Decomposition of a bandpass signal and its applications to speech processing
Document Type
Conference Proceeding
Date of Original Version
12-1-2003
Abstract
We have developed a novel approach to speech feature extraction based on a modulation model of a band-pass signal. Speech is processed by a bank of band-pass filters. At the output of the band-pass filters the signal is subjected to a log-derivative operation which naturally decomposes the band-pass signal into analytic (called α̇̌(t) + jα̇̌(t)) and anti-analytic (called β̇(t) -jβ̌(t)) components. The average instantaneous frequency (AIF) and average log-envelope (ALE) are then extracted as coarse features at the output of each filter. We indicate how further refined features may also be extracted from the analytic and anti-analytic components. We then evaluated the feature extraction procedure on the Aurora 2 task where noise corruption is synthetic.
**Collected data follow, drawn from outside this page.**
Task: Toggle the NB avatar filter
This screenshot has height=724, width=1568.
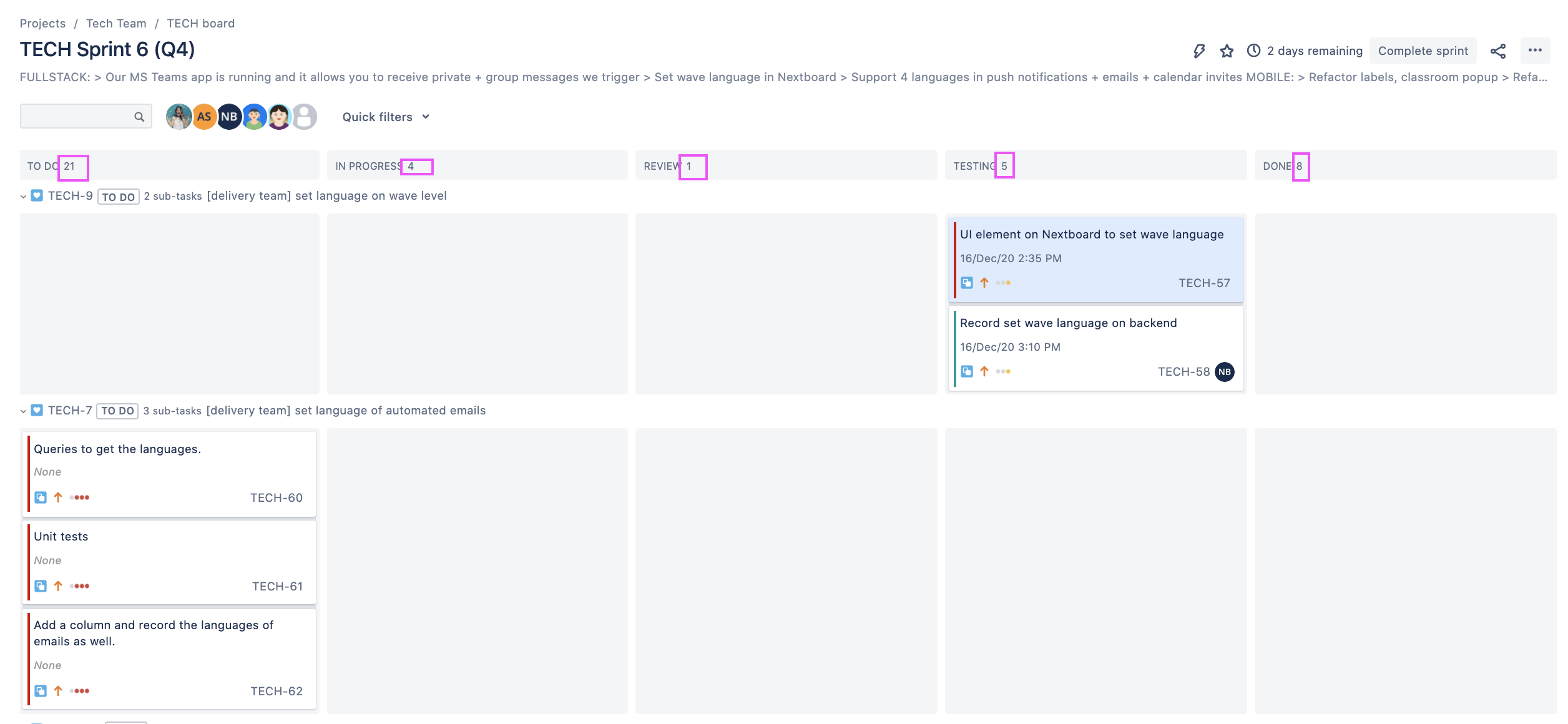Action: [229, 116]
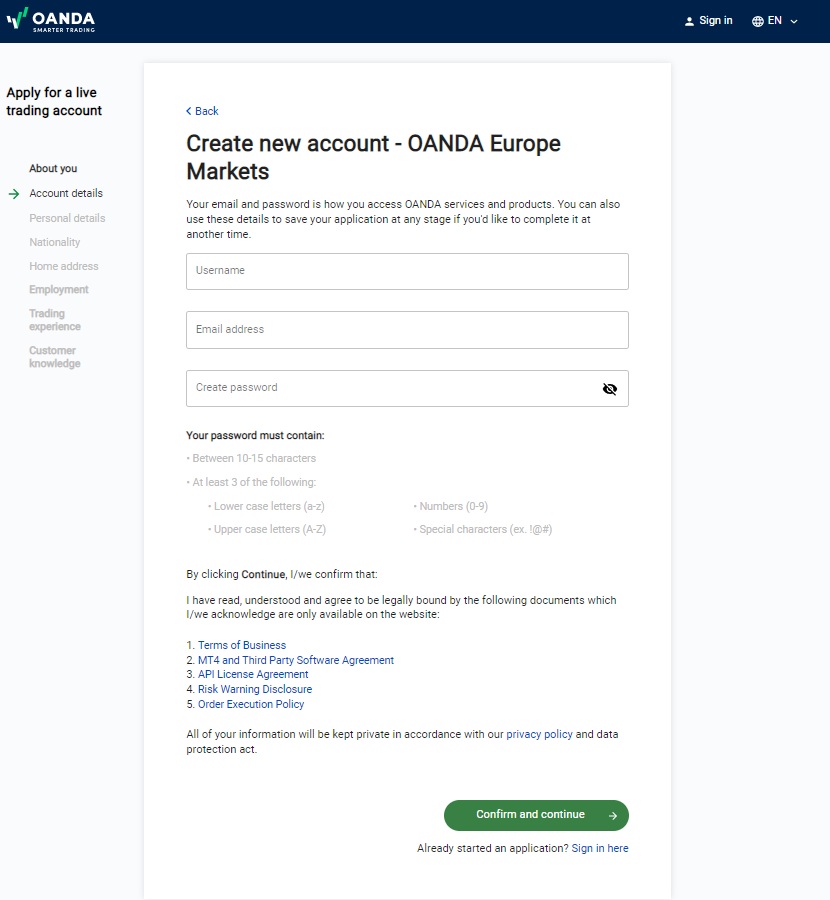830x900 pixels.
Task: Open the privacy policy link
Action: click(539, 734)
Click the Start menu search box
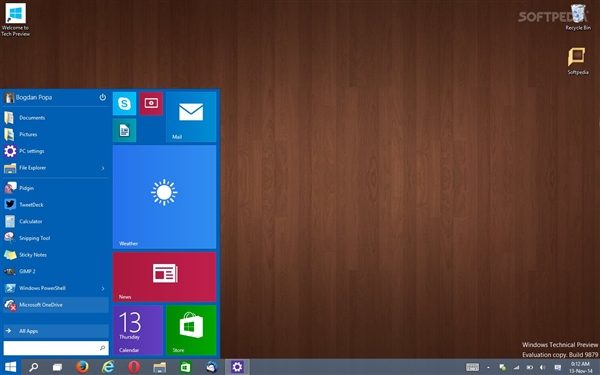600x375 pixels. (56, 348)
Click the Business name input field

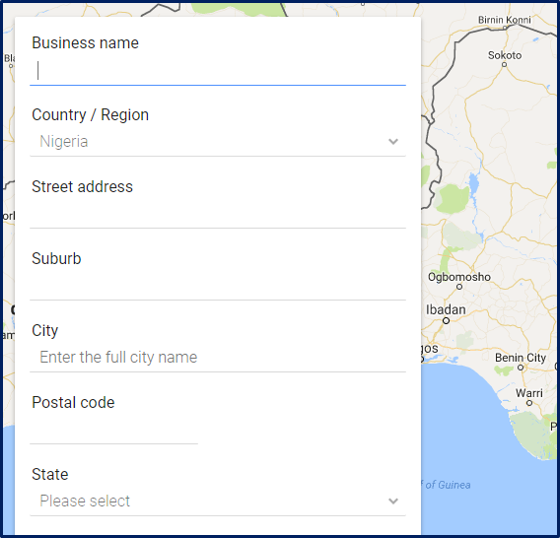[x=218, y=71]
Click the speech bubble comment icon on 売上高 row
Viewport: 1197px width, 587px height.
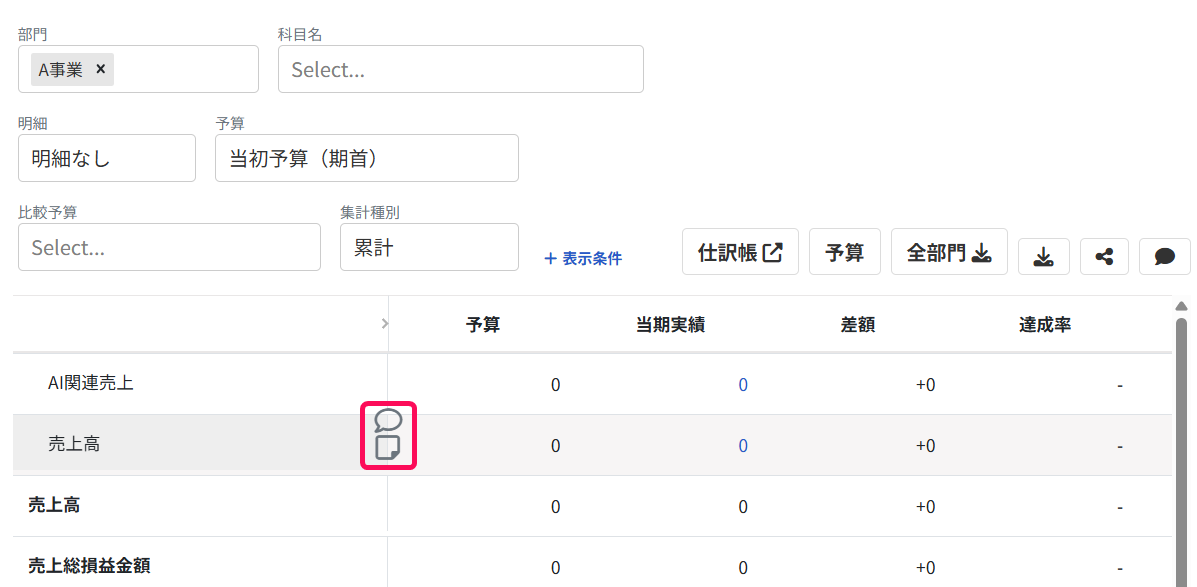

For clean training, (compared to the mel-cepstrum front end, with 3 mixture EMM back-end) our AIF/ALE front end achieves an average improvement of 13.97% with set A and 17.92% improvement with set B and -31.72% (negative) 'improvement' with set C. The overall improvement in accuracy rates for clean training is 7.97%. Although the improvements are modest, the novelty of the front-end and its potential for future enhancements are our strengths.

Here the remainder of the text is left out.